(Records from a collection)

::::::::::

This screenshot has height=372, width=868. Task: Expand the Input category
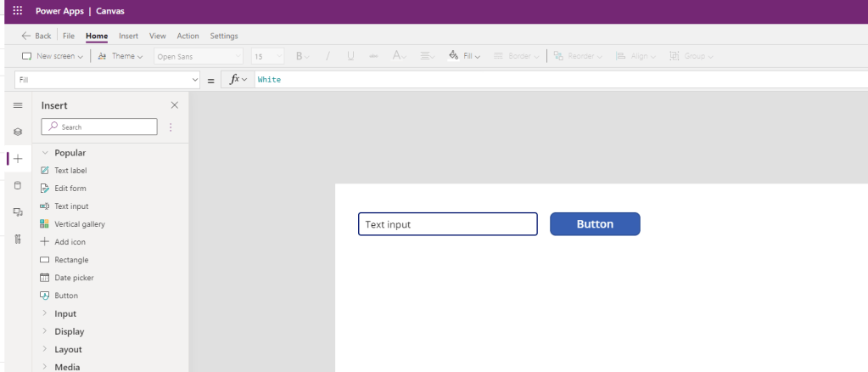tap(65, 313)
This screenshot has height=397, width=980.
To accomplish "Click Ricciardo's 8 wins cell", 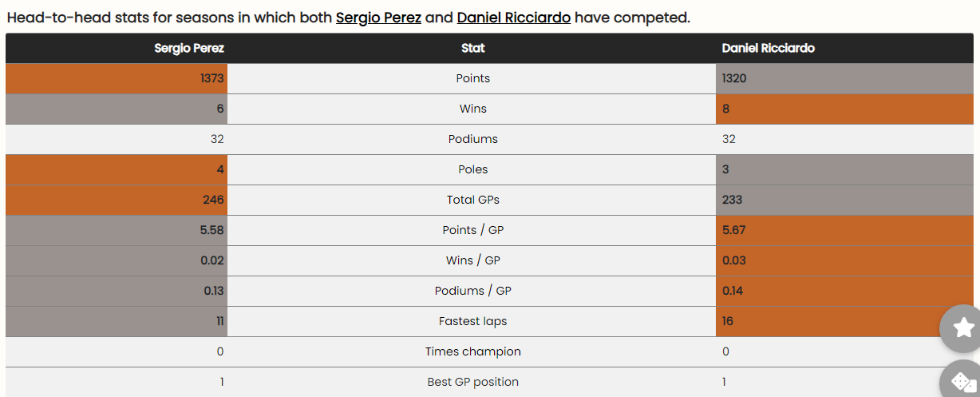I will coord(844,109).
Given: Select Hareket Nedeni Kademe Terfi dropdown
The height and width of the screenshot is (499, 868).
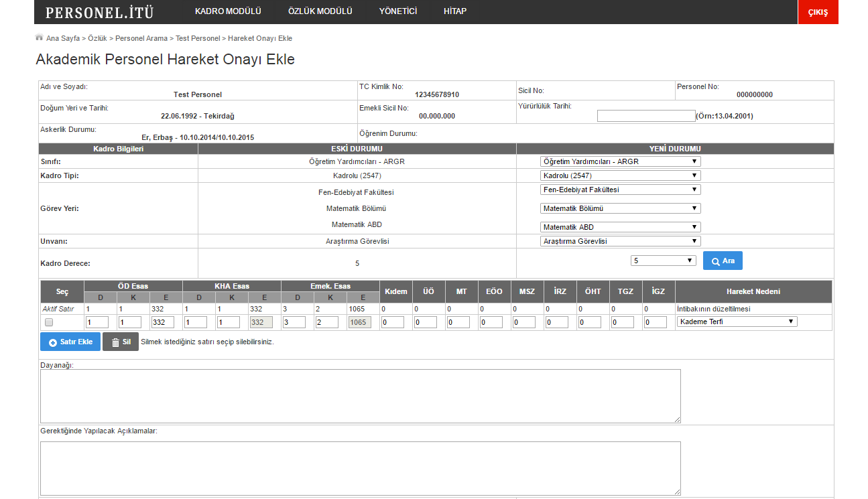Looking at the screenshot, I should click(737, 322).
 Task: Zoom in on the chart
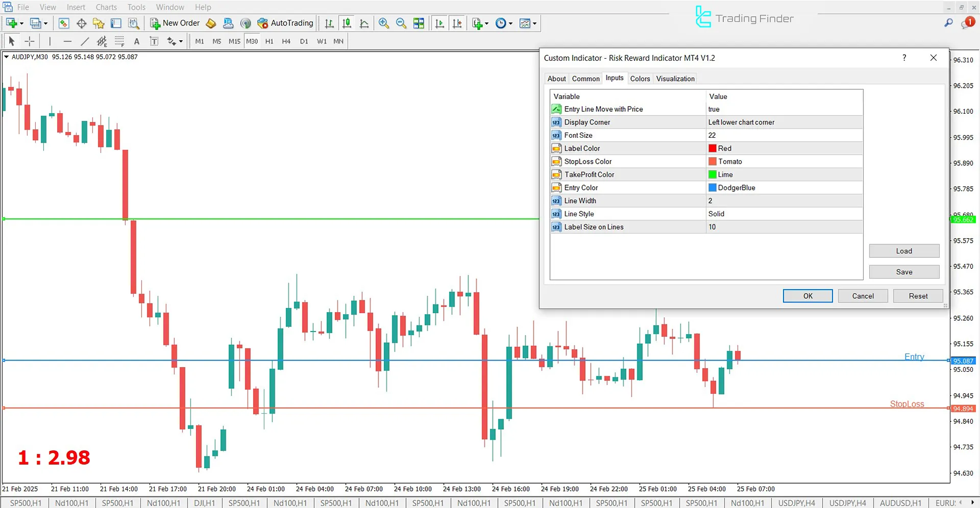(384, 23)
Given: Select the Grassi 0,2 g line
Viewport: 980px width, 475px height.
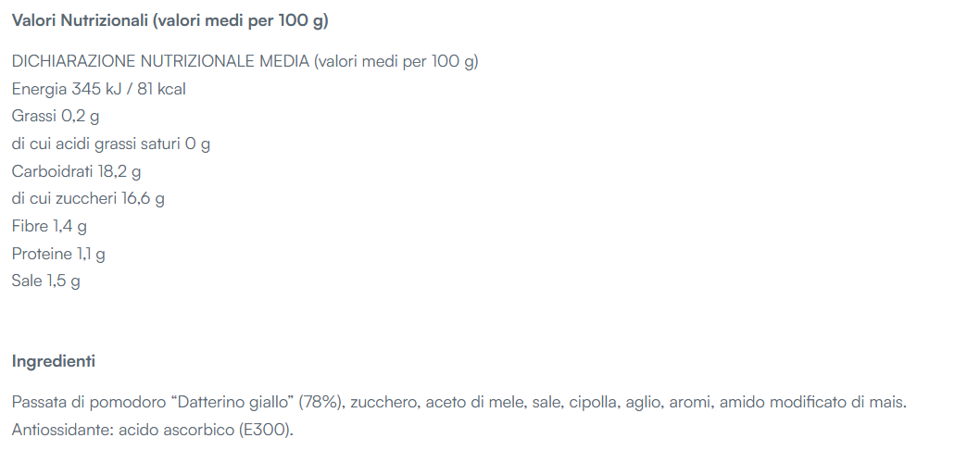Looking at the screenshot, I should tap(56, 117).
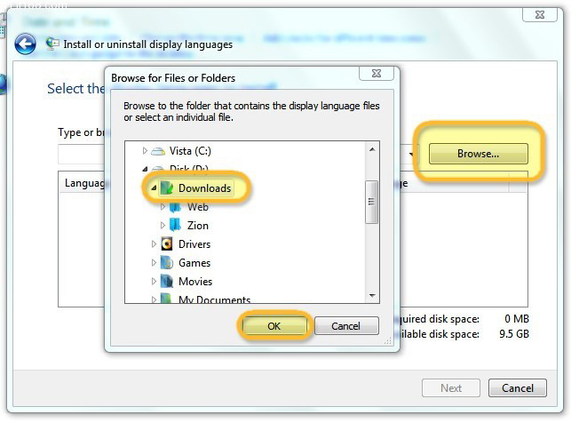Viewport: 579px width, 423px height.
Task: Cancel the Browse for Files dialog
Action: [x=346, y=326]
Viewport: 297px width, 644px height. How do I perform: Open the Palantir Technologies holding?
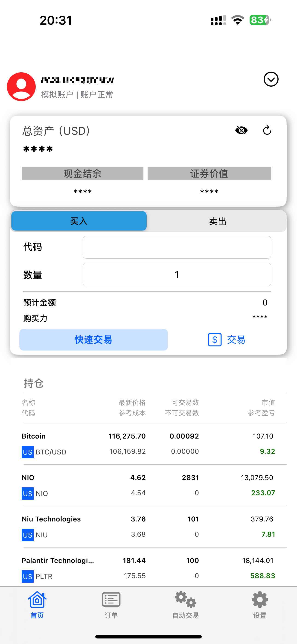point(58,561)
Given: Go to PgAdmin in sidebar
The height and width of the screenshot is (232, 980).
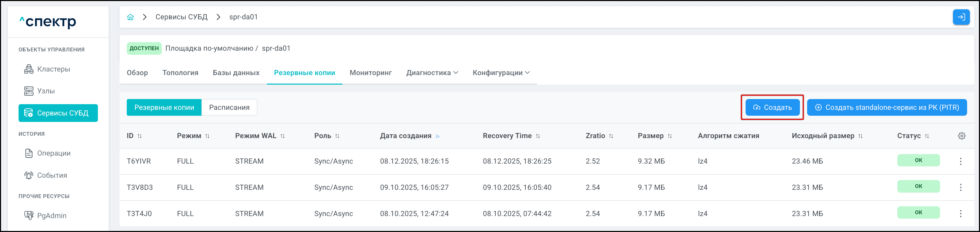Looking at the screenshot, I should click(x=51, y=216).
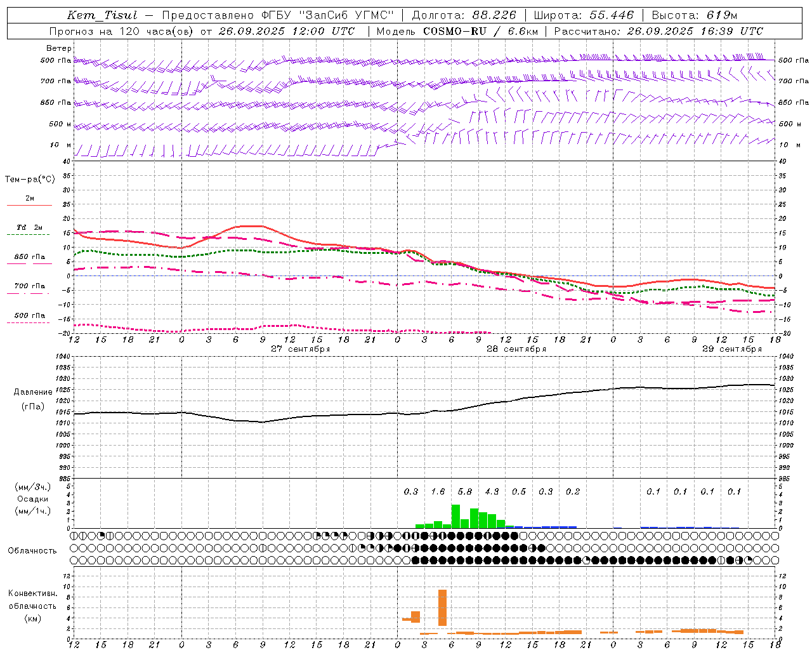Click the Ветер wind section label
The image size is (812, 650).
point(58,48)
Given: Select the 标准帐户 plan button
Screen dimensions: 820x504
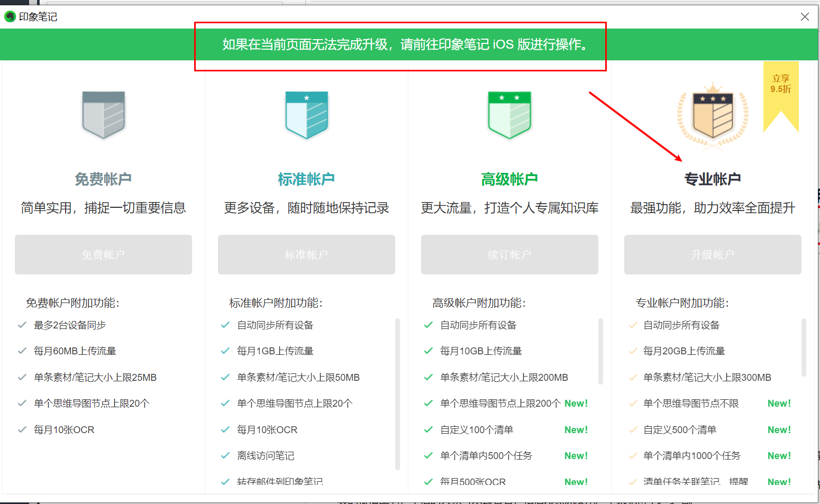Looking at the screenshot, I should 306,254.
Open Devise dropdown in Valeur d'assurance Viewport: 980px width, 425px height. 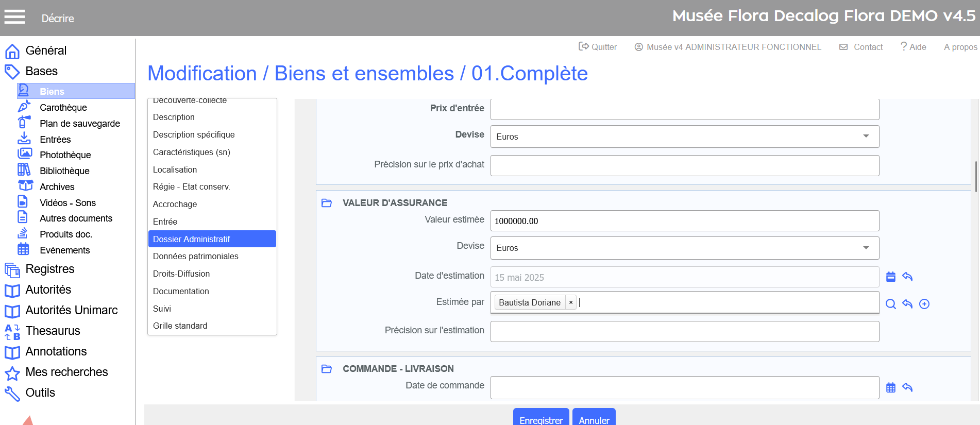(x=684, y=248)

::::::::::

=== ACTION ITEM ===
Your task is to gather all lines from the entries above that hold the word "Given".

=== OUTPUT ===
Given: Select Hareket Nedeni Kademe Terfi dropdown
Given: Select the Grassi 0,2 g line
Given: Go to PgAdmin in sidebar
Given: Select the 标准帐户 plan button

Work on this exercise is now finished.